De plus, le projet a été mal réalisé et la centrale syndicale FTQ (amie de Landry) y a joué un rôle anormalement grand et exclusif. Voici ce que dit le rapport : « elle (la FTQ) a empêché des travailleurs du Bas Saint-Laurent et de la Gaspésie, membres d’autres organisations syndicales, d’y travailler. Leurs droits au travail et de choisir leur organisation syndicale, un droit bien implanté dans la construction, ont été bafoués ». L’équipe de la réalisation du projet n’avait pas un leader avec suffisamment d’autorité et d’influence morale pour exercer son pouvoir et contrôler les intervenants. De toute évidence, la FTQ n’en voulait pas.

 

Ce fut un événement important qui, en plus de salir les hommes politiques, les juges, le monde syndical et celui de la construction, a terni le travail d’aide du gouvernement à une région.

 

Suite aux attaques d’un ministre libéral dénonçant le rôle de l’ex-premier ministre Landry dans ce scandale, celui-ci nia tout et se justifia en prétextant que l’ex juge avait trempé dans un complot politique pour dénigrer, lui, son gouvernement et son parti. Quel intérêt peut avoir un ex juge de la Cour Supérieure, à la retraite, et dont la réputation est sans tache, d’agir ainsi ? C’est un faux-fuyant ridicule.

 

Au pouvoir, Landry a démontré que sa colonne vertébrale s'affaiblissait devant les demandes de la FTQ, la « petit amie » de son parti politique.
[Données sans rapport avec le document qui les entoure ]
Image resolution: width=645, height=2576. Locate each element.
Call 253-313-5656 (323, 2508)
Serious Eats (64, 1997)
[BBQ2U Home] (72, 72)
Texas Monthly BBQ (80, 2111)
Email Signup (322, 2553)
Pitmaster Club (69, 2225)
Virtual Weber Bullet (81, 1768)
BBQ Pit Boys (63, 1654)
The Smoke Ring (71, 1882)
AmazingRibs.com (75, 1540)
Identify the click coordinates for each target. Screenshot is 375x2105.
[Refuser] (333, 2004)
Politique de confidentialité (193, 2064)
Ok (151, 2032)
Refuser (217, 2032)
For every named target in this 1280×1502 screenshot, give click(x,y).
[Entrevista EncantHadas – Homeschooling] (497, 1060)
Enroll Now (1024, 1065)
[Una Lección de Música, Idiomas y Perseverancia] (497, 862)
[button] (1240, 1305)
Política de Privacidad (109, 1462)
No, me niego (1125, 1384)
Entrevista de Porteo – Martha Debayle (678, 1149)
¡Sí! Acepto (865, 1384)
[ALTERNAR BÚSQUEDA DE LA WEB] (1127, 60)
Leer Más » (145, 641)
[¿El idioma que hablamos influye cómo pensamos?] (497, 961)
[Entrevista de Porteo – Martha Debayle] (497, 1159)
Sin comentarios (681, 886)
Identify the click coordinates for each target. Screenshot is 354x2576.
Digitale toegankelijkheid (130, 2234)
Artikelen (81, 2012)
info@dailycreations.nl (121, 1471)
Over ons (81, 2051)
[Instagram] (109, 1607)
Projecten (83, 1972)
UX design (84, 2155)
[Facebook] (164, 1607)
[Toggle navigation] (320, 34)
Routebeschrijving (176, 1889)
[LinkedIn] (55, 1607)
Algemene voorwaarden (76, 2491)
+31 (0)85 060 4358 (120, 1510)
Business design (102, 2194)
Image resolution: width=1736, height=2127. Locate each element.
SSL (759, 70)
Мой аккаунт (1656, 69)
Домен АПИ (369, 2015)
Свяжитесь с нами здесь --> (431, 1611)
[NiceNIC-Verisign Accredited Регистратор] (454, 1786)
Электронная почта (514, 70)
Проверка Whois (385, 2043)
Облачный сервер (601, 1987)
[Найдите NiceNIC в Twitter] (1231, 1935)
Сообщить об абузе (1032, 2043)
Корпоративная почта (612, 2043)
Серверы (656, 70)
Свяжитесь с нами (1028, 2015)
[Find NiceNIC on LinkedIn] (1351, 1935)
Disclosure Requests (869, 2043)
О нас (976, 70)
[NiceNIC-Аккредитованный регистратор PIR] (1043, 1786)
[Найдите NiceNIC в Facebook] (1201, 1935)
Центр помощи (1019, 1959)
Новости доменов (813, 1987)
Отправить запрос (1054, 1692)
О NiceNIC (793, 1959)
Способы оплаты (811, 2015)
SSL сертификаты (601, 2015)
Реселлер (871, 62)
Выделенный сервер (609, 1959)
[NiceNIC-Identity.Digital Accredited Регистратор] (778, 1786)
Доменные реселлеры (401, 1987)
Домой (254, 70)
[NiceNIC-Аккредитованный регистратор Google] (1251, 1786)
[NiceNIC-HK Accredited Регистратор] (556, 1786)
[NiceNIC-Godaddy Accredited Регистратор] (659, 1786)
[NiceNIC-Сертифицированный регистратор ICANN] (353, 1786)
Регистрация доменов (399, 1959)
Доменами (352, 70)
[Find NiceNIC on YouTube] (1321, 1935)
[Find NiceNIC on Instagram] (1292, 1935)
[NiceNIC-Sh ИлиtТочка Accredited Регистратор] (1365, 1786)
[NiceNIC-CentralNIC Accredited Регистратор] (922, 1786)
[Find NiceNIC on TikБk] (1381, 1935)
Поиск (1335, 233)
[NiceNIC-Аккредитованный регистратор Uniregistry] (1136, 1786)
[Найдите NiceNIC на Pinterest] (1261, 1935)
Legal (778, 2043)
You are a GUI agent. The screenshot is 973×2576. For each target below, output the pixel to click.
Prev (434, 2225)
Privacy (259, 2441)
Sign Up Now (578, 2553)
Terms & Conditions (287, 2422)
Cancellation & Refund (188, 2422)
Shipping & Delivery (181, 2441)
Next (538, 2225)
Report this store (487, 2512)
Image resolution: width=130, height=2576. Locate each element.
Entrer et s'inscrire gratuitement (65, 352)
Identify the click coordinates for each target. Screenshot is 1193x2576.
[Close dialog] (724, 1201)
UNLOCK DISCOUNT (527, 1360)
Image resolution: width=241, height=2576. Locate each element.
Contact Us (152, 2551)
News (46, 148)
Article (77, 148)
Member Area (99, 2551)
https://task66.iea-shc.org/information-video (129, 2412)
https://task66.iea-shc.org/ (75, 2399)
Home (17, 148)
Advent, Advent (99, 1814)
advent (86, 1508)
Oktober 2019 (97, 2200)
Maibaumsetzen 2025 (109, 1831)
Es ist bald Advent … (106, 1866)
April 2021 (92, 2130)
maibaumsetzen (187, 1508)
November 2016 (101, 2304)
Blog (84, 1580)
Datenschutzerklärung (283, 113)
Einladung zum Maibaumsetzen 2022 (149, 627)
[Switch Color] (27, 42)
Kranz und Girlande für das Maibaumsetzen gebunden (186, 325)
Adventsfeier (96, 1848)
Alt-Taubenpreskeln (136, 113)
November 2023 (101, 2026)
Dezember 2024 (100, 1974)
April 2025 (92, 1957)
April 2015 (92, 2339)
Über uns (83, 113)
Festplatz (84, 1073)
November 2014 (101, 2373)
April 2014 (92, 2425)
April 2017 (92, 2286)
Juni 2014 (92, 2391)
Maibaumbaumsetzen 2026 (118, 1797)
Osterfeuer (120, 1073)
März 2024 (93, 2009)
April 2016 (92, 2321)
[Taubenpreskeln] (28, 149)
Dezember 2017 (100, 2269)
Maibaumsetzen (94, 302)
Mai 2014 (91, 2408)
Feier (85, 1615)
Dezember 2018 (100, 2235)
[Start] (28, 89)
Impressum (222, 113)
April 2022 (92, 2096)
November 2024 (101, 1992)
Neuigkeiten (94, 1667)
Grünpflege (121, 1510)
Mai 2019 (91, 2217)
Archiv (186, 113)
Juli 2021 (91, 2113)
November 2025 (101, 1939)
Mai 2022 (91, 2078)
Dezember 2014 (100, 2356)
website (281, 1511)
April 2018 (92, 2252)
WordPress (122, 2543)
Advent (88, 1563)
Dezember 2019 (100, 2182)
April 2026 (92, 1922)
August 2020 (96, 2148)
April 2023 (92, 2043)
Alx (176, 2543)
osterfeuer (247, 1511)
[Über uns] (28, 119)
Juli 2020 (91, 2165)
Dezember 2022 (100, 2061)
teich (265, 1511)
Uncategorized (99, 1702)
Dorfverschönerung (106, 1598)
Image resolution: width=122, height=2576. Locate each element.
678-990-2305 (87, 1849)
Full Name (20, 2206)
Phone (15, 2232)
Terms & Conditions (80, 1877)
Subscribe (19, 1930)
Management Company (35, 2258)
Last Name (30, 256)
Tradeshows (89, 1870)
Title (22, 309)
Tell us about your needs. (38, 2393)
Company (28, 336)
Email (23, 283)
Et les autres ? Seuls, comptaient pour lui, l’image et les illusions reflétées dans le public. C’est à cet homme que s’adressent aujourd’hui certains partisans du PQ pour remplacer le chef actuel ? Très impressionnant.

 

Je crois que le Québec n’a plus les moyens de se payer le luxe d’un tel politicien.

 

J’aime encore mieux André Boisclair que Landry. Même si je ne voterai jamais pour lui, j’ai une certaine sympathie pour ce nouveau leader politique de la scène québécoise. Ce n’est pas facile d’être chef de parti et surtout chef du parti Québécois. Et cela a été bien démontré par René Lévesque, un des grands de la politique québécoise, au moment où il a été renié en pleine assemblée générale par les mêmes péquistes qui disent le vénérer aujourd’hui.

 

Boisclair demeurera le chef du parti et va s’engager dans la campagne de sa vie. Ce ne sera pas facile pour lui, car Jean Charest a bien fait et les sondages le confirment.